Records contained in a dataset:
------------------------------------------------------------------------

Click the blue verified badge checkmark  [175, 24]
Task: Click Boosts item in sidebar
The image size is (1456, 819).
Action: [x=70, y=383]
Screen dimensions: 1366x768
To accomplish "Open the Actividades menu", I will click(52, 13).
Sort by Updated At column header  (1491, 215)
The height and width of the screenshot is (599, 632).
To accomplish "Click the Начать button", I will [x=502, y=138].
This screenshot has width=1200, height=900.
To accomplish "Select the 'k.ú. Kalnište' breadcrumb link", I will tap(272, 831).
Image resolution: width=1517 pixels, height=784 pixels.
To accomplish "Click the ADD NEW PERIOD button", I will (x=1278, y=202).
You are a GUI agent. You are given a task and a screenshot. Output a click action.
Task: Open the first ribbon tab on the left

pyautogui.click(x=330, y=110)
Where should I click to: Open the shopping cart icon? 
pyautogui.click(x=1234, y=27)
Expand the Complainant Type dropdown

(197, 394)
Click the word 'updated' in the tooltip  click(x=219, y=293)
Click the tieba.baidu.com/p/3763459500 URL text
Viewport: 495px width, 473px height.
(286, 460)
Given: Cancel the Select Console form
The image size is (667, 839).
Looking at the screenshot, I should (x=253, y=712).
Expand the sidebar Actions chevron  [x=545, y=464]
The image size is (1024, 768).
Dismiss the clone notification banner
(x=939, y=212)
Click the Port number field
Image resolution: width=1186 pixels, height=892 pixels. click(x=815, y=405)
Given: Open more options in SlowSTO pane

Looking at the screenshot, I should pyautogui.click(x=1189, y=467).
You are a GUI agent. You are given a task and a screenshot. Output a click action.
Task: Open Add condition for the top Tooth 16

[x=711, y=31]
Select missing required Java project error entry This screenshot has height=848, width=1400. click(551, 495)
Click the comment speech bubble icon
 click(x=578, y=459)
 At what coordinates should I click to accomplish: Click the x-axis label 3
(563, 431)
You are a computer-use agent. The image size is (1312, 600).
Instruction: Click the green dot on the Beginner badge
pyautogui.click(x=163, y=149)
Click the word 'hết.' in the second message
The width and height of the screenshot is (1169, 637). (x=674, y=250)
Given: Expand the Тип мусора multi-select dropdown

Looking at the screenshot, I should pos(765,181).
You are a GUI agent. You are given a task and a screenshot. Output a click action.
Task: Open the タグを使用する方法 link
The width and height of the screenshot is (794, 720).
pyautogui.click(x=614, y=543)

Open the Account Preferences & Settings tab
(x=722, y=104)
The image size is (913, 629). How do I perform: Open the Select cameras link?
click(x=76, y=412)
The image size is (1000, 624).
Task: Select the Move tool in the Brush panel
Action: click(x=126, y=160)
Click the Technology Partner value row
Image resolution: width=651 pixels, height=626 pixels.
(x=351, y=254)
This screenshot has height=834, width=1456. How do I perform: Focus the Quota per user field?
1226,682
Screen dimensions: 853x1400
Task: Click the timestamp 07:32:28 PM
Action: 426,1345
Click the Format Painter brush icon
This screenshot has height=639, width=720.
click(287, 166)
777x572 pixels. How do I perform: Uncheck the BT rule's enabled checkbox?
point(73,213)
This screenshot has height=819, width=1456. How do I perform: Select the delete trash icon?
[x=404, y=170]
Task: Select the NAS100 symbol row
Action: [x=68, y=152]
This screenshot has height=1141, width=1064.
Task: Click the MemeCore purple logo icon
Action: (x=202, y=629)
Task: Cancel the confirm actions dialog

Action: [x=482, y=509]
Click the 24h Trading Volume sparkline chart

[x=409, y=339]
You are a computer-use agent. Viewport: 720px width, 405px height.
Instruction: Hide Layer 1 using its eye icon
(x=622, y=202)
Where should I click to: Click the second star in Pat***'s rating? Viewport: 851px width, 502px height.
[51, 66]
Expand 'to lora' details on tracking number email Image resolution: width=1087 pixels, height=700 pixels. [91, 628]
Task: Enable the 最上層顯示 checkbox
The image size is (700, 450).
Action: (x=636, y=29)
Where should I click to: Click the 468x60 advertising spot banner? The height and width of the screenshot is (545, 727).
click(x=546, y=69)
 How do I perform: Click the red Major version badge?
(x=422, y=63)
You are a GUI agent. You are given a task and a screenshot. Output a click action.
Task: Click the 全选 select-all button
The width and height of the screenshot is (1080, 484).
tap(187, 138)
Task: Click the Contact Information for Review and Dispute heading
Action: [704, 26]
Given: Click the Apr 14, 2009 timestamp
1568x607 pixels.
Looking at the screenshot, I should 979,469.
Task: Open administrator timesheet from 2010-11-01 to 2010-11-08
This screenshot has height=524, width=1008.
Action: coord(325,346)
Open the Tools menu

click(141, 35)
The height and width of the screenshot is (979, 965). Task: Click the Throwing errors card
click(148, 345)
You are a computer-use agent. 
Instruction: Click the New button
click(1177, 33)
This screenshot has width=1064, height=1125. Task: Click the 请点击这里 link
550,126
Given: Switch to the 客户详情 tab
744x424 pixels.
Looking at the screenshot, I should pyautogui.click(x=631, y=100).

------------------------------------------------------------------------

### Exercise instructions
Every record should be retyped so that it matches the original exactly.

### Expected output
Click the blue verified badge checkmark  [175, 24]
Task: Click Boosts item in sidebar
The image size is (1456, 819).
Action: [x=70, y=383]
Screen dimensions: 1366x768
To accomplish "Open the Actividades menu", I will click(52, 13).
Sort by Updated At column header  (1491, 215)
The height and width of the screenshot is (599, 632).
To accomplish "Click the Начать button", I will [x=502, y=138].
This screenshot has width=1200, height=900.
To accomplish "Select the 'k.ú. Kalnište' breadcrumb link", I will tap(272, 831).
Image resolution: width=1517 pixels, height=784 pixels.
To accomplish "Click the ADD NEW PERIOD button", I will (x=1278, y=202).
You are a GUI agent. You are given a task and a screenshot. Output a click action.
Task: Open the first ribbon tab on the left

pyautogui.click(x=330, y=110)
Where should I click to: Open the shopping cart icon? 
pyautogui.click(x=1234, y=27)
Expand the Complainant Type dropdown

(197, 394)
Click the word 'updated' in the tooltip  click(x=219, y=293)
Click the tieba.baidu.com/p/3763459500 URL text
Viewport: 495px width, 473px height.
(286, 460)
Given: Cancel the Select Console form
The image size is (667, 839).
Looking at the screenshot, I should (x=253, y=712).
Expand the sidebar Actions chevron  [x=545, y=464]
The image size is (1024, 768).
Dismiss the clone notification banner
(x=939, y=212)
Click the Port number field
Image resolution: width=1186 pixels, height=892 pixels. click(x=815, y=405)
Given: Open more options in SlowSTO pane

Looking at the screenshot, I should pyautogui.click(x=1189, y=467).
You are a GUI agent. You are given a task and a screenshot. Output a click action.
Task: Open Add condition for the top Tooth 16

[x=711, y=31]
Select missing required Java project error entry This screenshot has height=848, width=1400. click(551, 495)
Click the comment speech bubble icon
 click(x=578, y=459)
 At what coordinates should I click to accomplish: Click the x-axis label 3
(563, 431)
You are a computer-use agent. The image size is (1312, 600).
Instruction: Click the green dot on the Beginner badge
pyautogui.click(x=163, y=149)
Click the word 'hết.' in the second message
The width and height of the screenshot is (1169, 637). (x=674, y=250)
Given: Expand the Тип мусора multi-select dropdown

Looking at the screenshot, I should pos(765,181).
You are a GUI agent. You are given a task and a screenshot. Output a click action.
Task: Open the タグを使用する方法 link
The width and height of the screenshot is (794, 720).
pyautogui.click(x=614, y=543)

Open the Account Preferences & Settings tab
(x=722, y=104)
The image size is (913, 629). How do I perform: Open the Select cameras link?
click(x=76, y=412)
The image size is (1000, 624).
Task: Select the Move tool in the Brush panel
Action: click(x=126, y=160)
Click the Technology Partner value row
Image resolution: width=651 pixels, height=626 pixels.
(x=351, y=254)
This screenshot has height=834, width=1456. How do I perform: Focus the Quota per user field?
1226,682
Screen dimensions: 853x1400
Task: Click the timestamp 07:32:28 PM
Action: 426,1345
Click the Format Painter brush icon
This screenshot has height=639, width=720.
click(287, 166)
777x572 pixels. How do I perform: Uncheck the BT rule's enabled checkbox?
point(73,213)
This screenshot has height=819, width=1456. How do I perform: Select the delete trash icon?
[x=404, y=170]
Task: Select the NAS100 symbol row
Action: [x=68, y=152]
This screenshot has height=1141, width=1064.
Task: Click the MemeCore purple logo icon
Action: (x=202, y=629)
Task: Cancel the confirm actions dialog

Action: [x=482, y=509]
Click the 24h Trading Volume sparkline chart

[x=409, y=339]
You are a computer-use agent. Viewport: 720px width, 405px height.
Instruction: Hide Layer 1 using its eye icon
(x=622, y=202)
Where should I click to: Click the second star in Pat***'s rating? Viewport: 851px width, 502px height.
[51, 66]
Expand 'to lora' details on tracking number email Image resolution: width=1087 pixels, height=700 pixels. [91, 628]
Task: Enable the 最上層顯示 checkbox
The image size is (700, 450).
Action: (x=636, y=29)
Where should I click to: Click the 468x60 advertising spot banner? The height and width of the screenshot is (545, 727).
click(x=546, y=69)
 How do I perform: Click the red Major version badge?
(x=422, y=63)
You are a GUI agent. You are given a task and a screenshot. Output a click action.
Task: Click the 全选 select-all button
The width and height of the screenshot is (1080, 484).
tap(187, 138)
Task: Click the Contact Information for Review and Dispute heading
Action: [704, 26]
Given: Click the Apr 14, 2009 timestamp
1568x607 pixels.
Looking at the screenshot, I should 979,469.
Task: Open administrator timesheet from 2010-11-01 to 2010-11-08
This screenshot has height=524, width=1008.
Action: coord(325,346)
Open the Tools menu

click(141, 35)
The height and width of the screenshot is (979, 965). Task: Click the Throwing errors card
click(148, 345)
You are a computer-use agent. 
Instruction: Click the New button
click(1177, 33)
This screenshot has width=1064, height=1125. Task: Click the 请点击这里 link
550,126
Given: Switch to the 客户详情 tab
744x424 pixels.
Looking at the screenshot, I should pyautogui.click(x=631, y=100).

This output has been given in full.